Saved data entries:
Segment Open

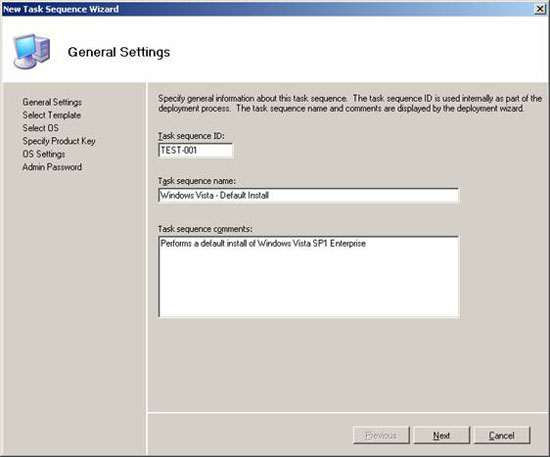This screenshot has width=550, height=457.
Task: Click the 'Task sequence name:' label
Action: pyautogui.click(x=197, y=181)
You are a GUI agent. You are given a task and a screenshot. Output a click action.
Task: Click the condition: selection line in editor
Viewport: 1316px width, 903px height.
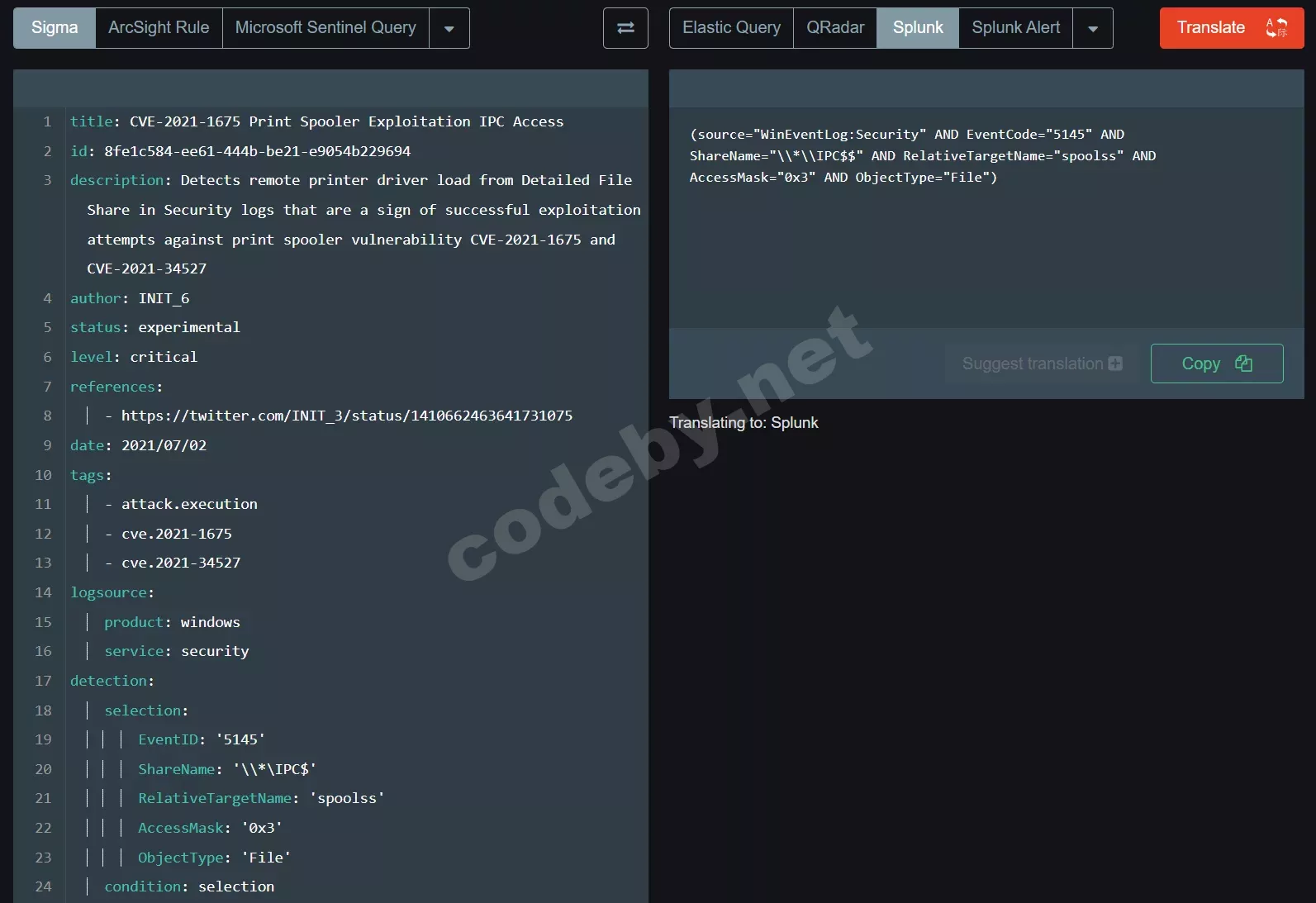tap(189, 886)
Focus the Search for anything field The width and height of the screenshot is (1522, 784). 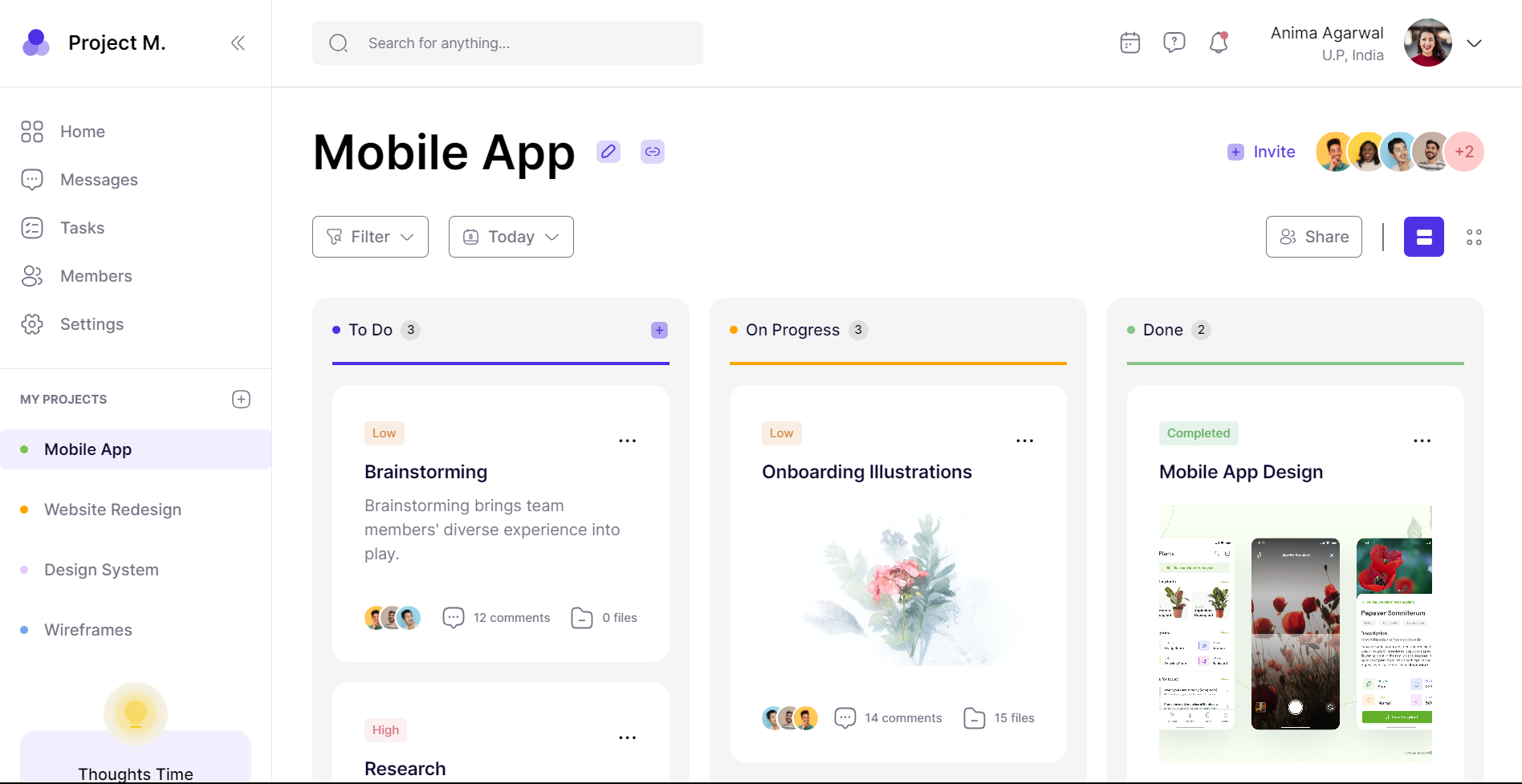507,43
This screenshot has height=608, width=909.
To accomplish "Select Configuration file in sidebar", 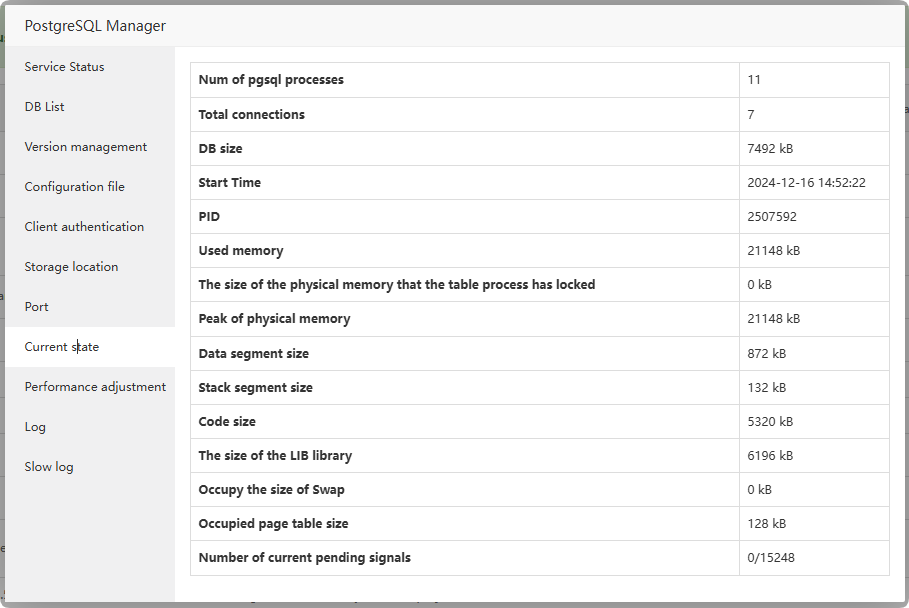I will [x=75, y=187].
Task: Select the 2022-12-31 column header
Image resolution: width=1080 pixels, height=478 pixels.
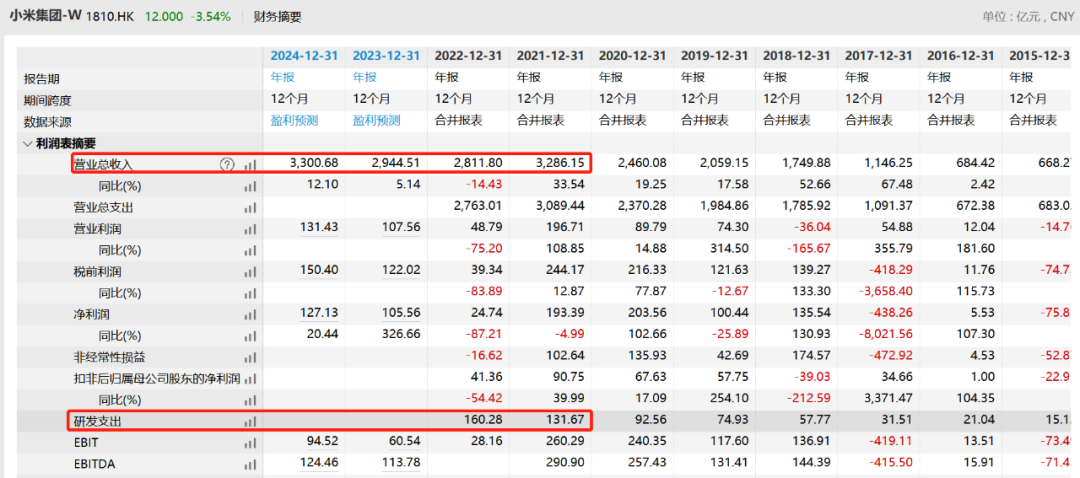Action: (467, 56)
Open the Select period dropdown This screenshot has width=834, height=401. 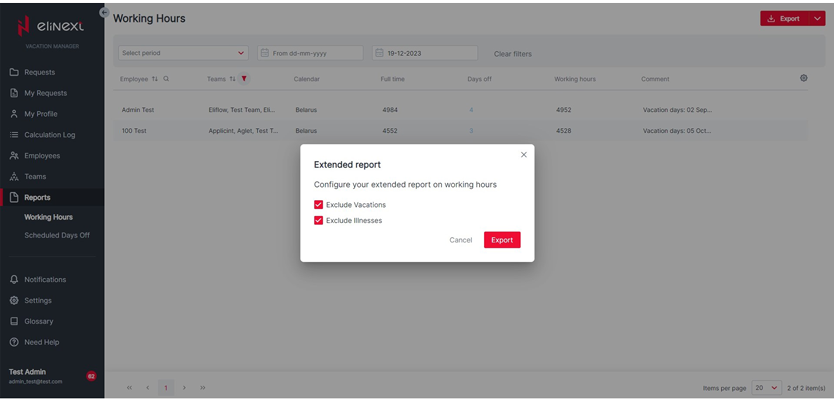coord(183,53)
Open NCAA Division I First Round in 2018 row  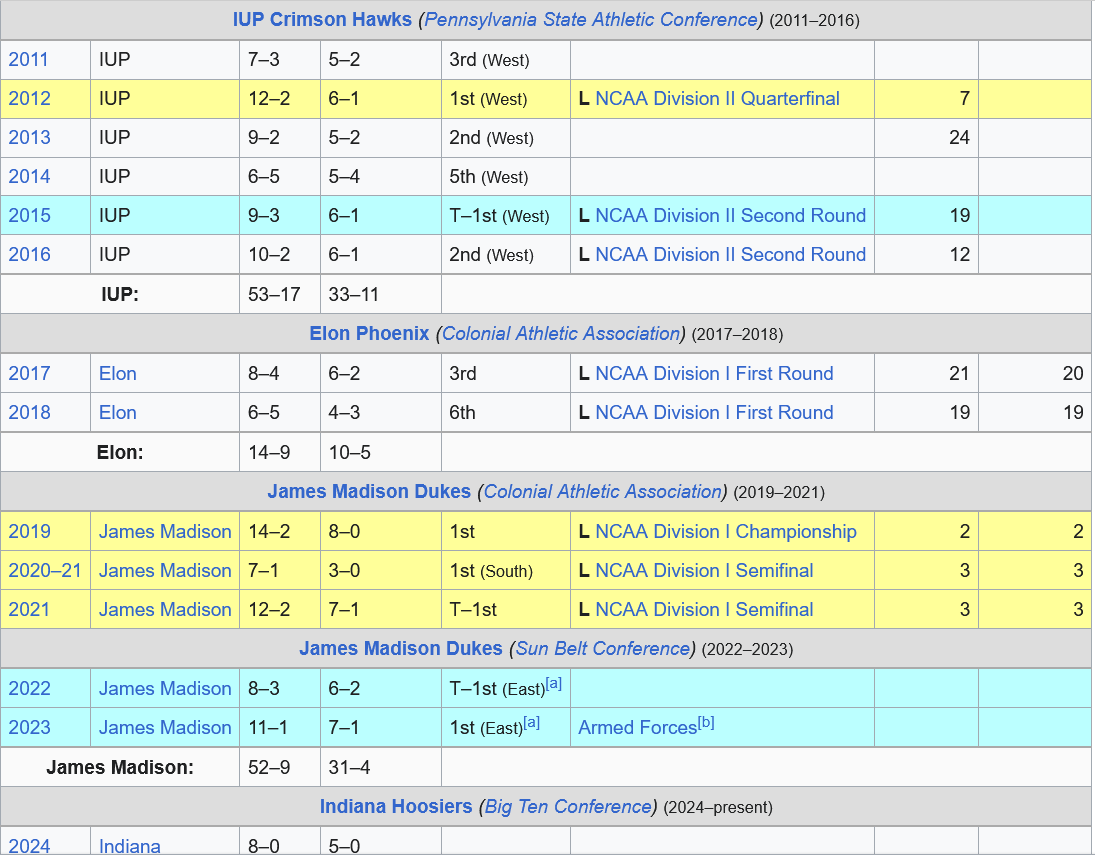[x=714, y=413]
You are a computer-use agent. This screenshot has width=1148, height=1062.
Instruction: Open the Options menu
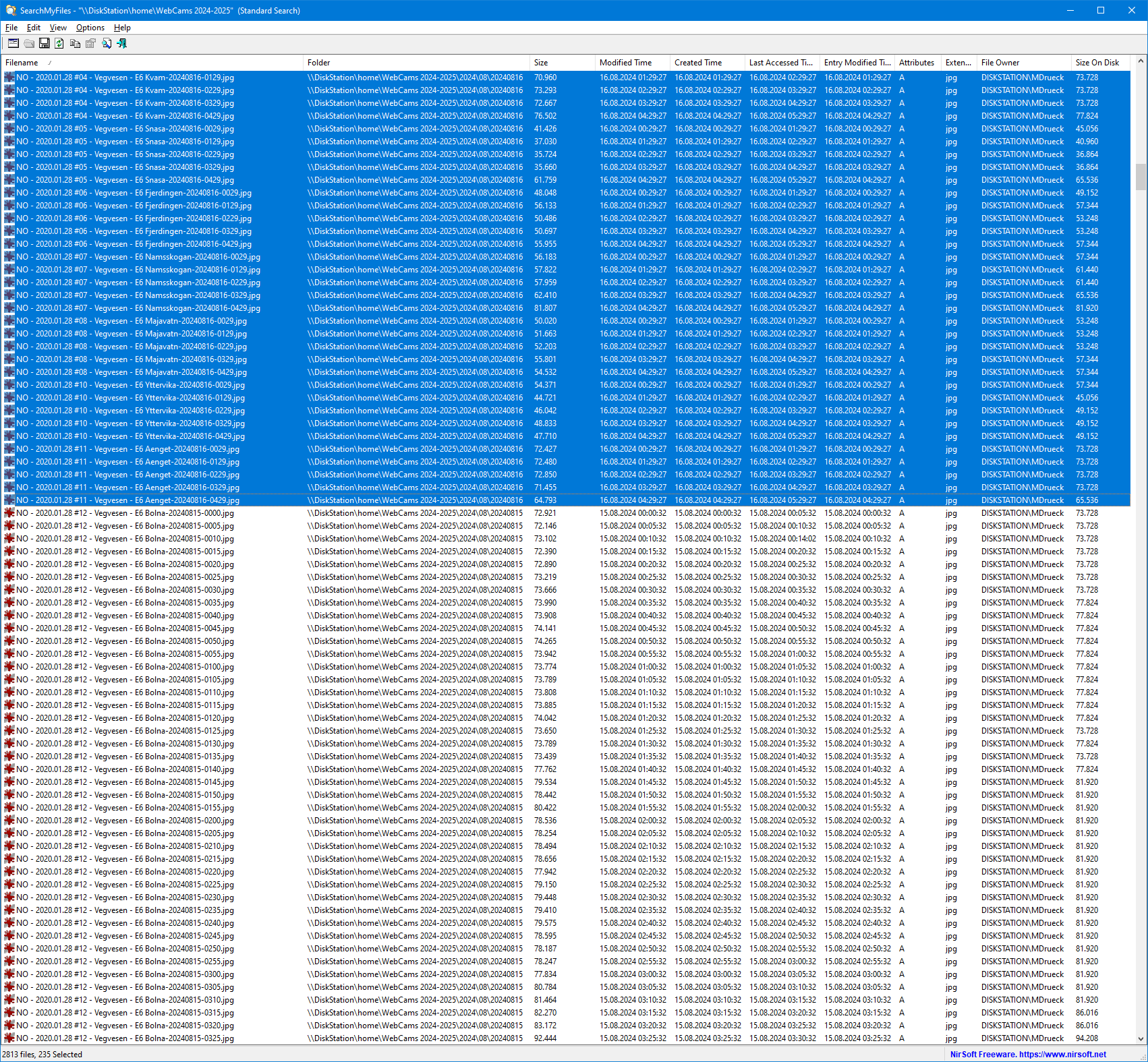click(x=90, y=28)
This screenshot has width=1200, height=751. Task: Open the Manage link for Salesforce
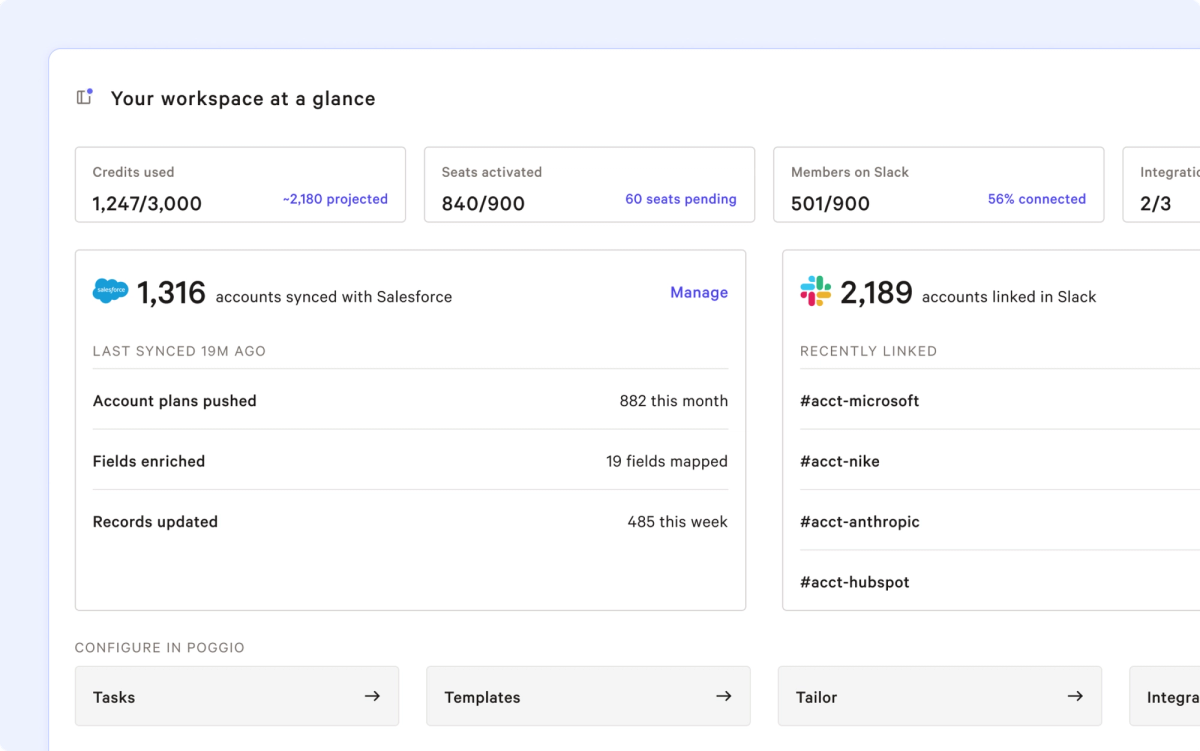point(699,292)
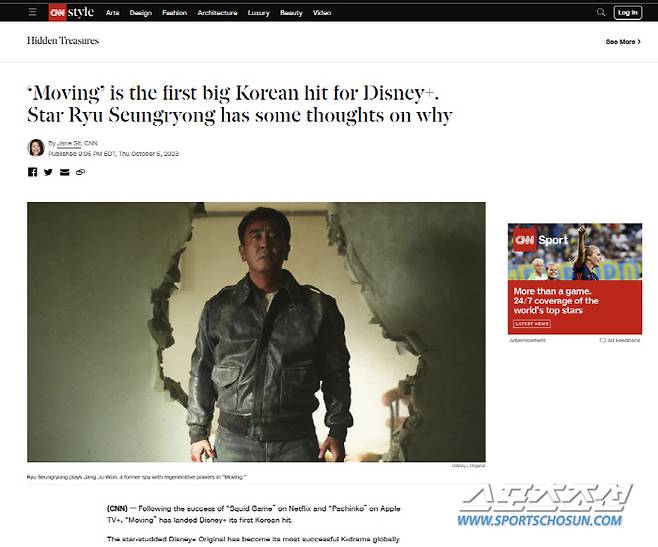Switch to the Video section
The width and height of the screenshot is (658, 547).
tap(321, 13)
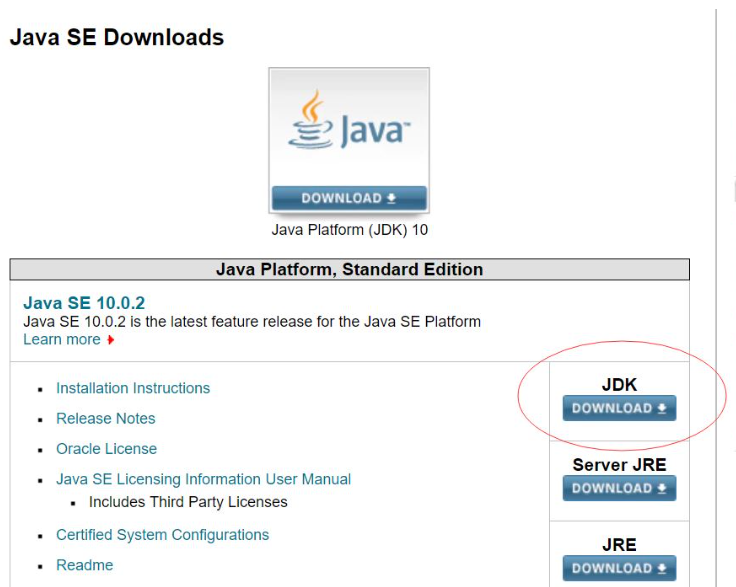This screenshot has width=736, height=587.
Task: Click the Java SE Downloads page heading
Action: click(x=117, y=38)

Segment Closed

== Try it ==
The response must contain each line above that holds the string "agent".

== Completed task ==
You are a GUI agent. You are given a task and a screenshot. Output a click action.
You are a computer-use agent. This screenshot has width=1148, height=1062.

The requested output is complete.